Em 2017, foi ouvida por Plácido Domingo, que a convidou para um concerto. “Eu fiz mala para três dias, era perto do Natal. Mas, no final, ele e a mulher dele me disseram que eu precisava ir para Valência, onde ele tem um programa de treinamento de cantores. Desde então, me divido entre a Espanha e a Alemanha.” E, a partir de abril, Londres entra na rota. Ela cantará Don Giovanni na Garsington Opera, na Inglaterra, em uma produção que viaja em seguida para Paris. “Estou em um momento de batalhar muito, de investir na carreira, conseguir oportunidades. Há muito pela frente.”
Transição
Lucas Thomazinho não é de falar muito. Ou melhor, fala por meio do piano. “Lucas talvez seja o maior talento natural de sua geração”, diz o crítico musical Irineu Franco Perpetuo. “Ele tem enorme facilidade e você ainda não consegue enxergar nenhum limite técnico que ele não possa superar. É a bola da vez dessa geração”, completa.

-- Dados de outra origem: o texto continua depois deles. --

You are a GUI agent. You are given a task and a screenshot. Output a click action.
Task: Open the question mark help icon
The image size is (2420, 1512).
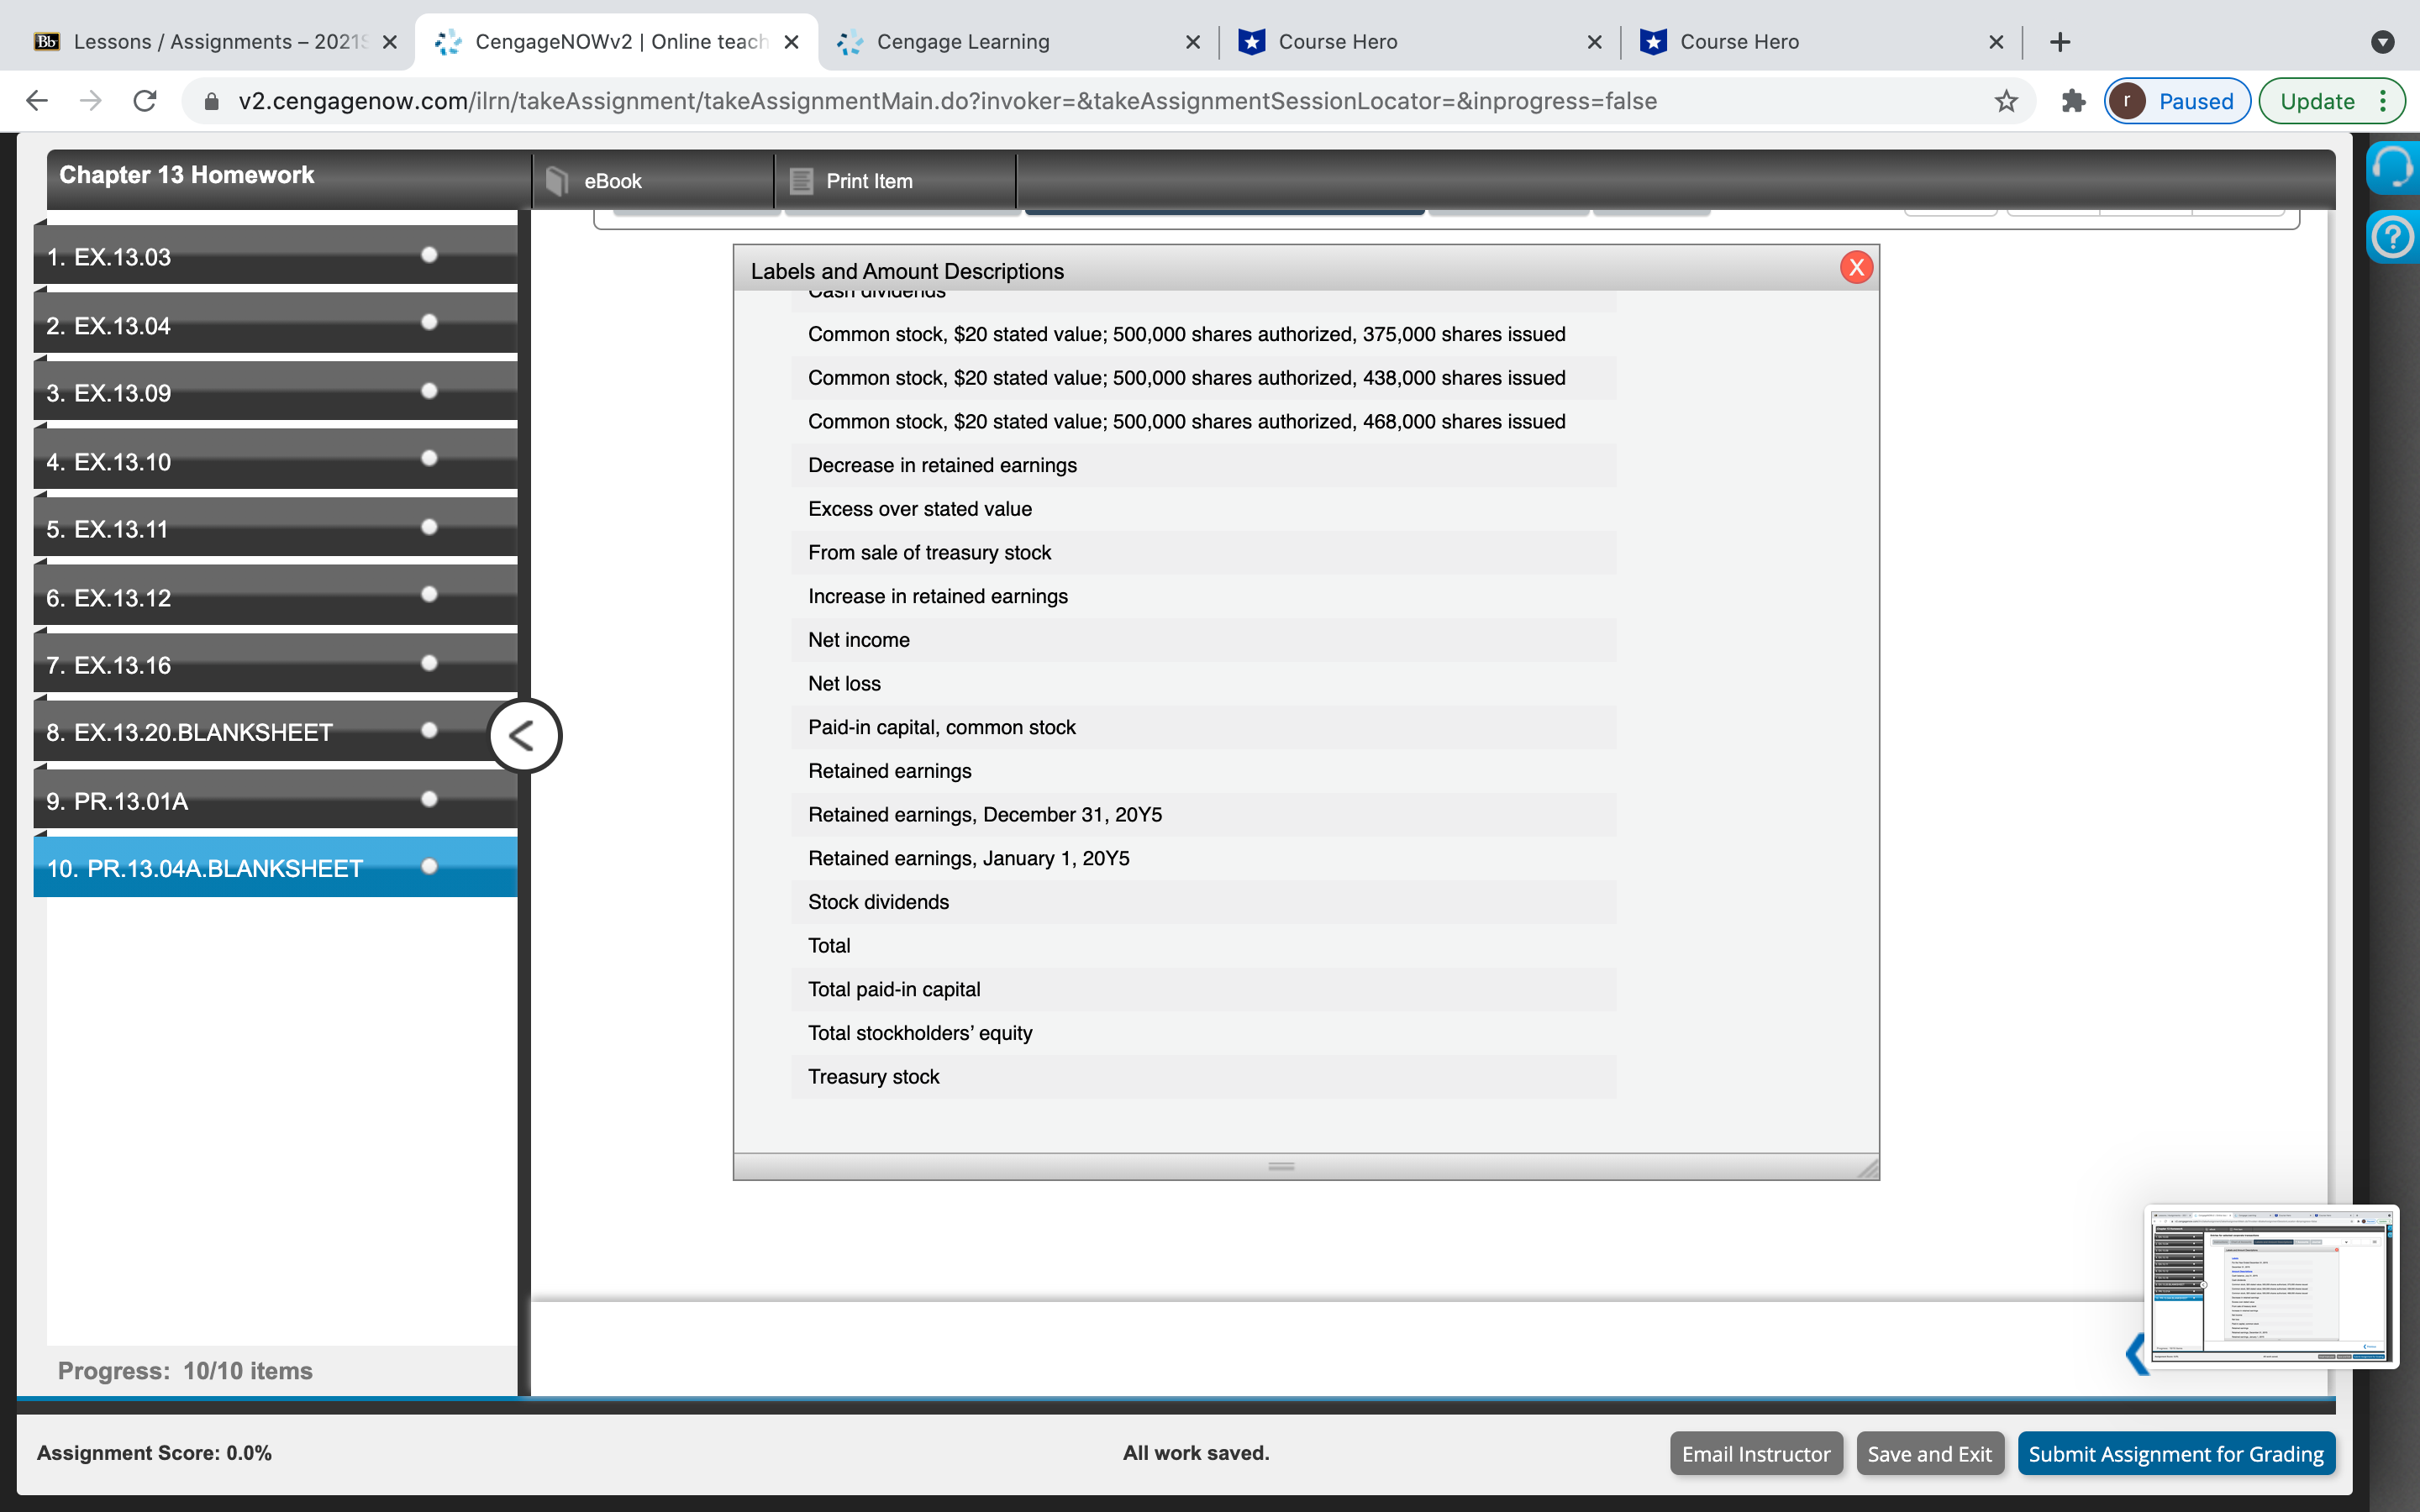coord(2393,238)
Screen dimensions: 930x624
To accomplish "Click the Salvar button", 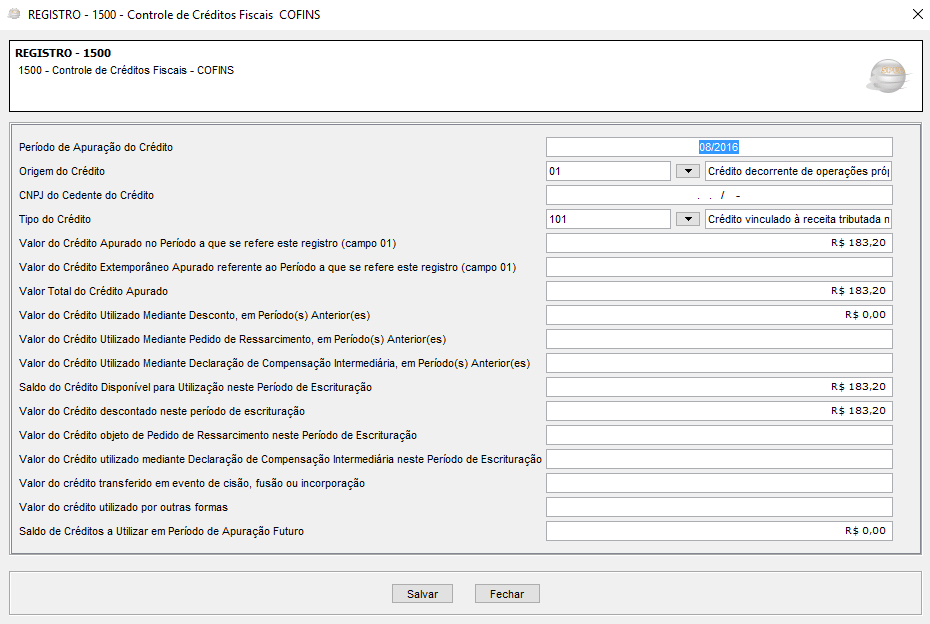I will click(422, 594).
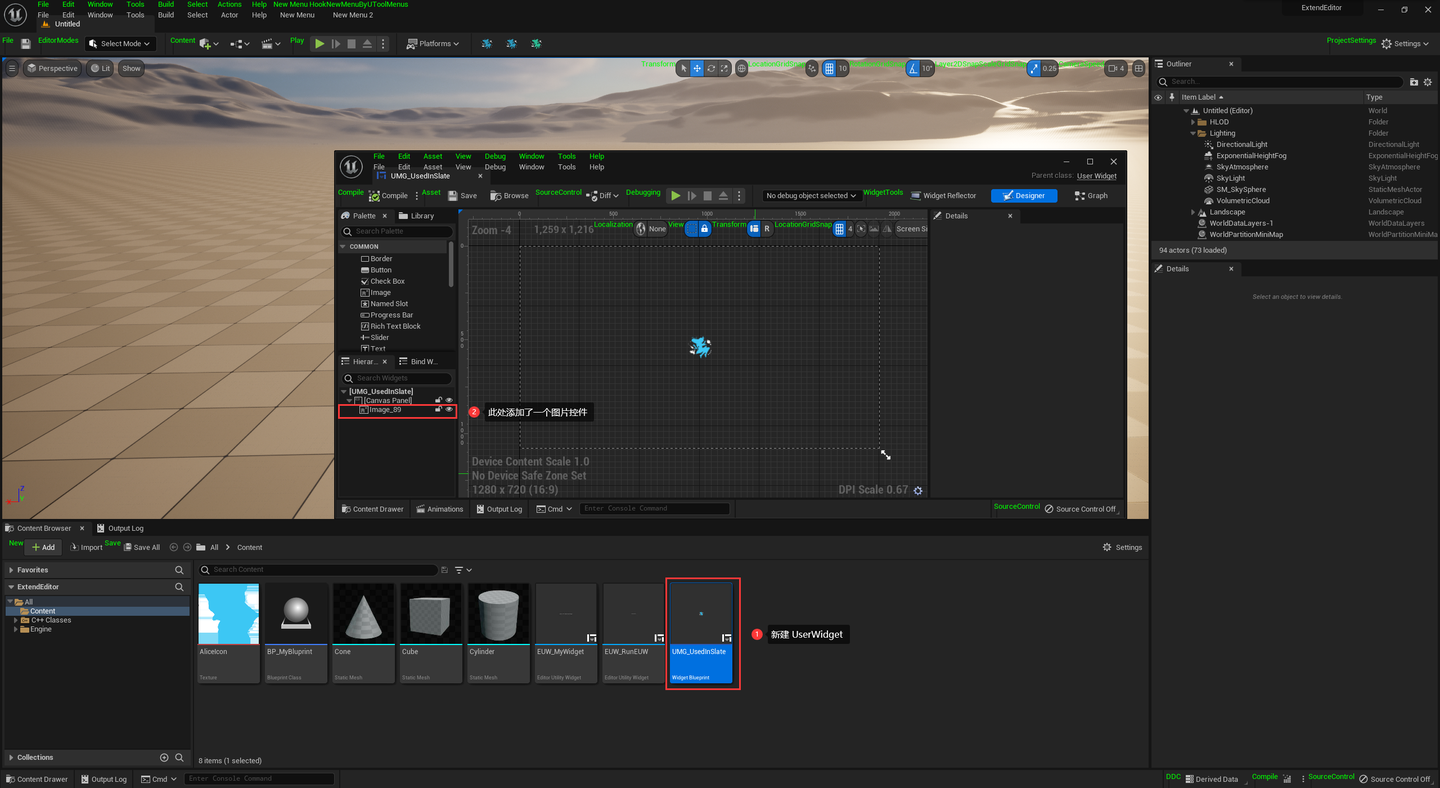Screen dimensions: 1440x788
Task: Click the main toolbar Play button
Action: click(319, 44)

Os pais eram pianistas. E, aos 9 anos, ele foi estudar na Fundação Magda Tagliaferro, em São Paulo e passou mais tarde a ser apoiado pela Cultura Artística. Em 2014, entrou na USP, onde teve aulas com Eduardo Monteiro. Foi finalista do Concurso de Santander, premiado no Concurso BNDES de Piano do Rio de Janeiro. E, em fevereiro deste ano, foi para os Estados Unidos fazer provas para mestrado.
“Eu acho que vivo hoje o período de maior importância da minha formação”, ele explica. “Continuo a estudar, claro, mas já faço uma transição para a vida profissional. As oportunidades estão surgindo.” Ele toca este ano com a Experimental de Repertório, com a Filarmônica de Minas Gerais, faz recital na Sala Cecília Meireles. E, claro, há o concerto como solista com a Osesp, enfrentando a Totentanz, de Liszt. “É uma peça meio macabra, com temas que vão soar familiares de alguma forma ao público. E, do ponto de vista técnica, extremamente difícil, exigiu enorme preparo.”
A carreira de concertista o agrada, assim como a chance de tocar música de câmara. “Quero no futuro tocar com grandes orquestras, claro, mas sem perder a chance de fazer música em conjunto.”
As informações são do jornal O Estado de S. Paulo.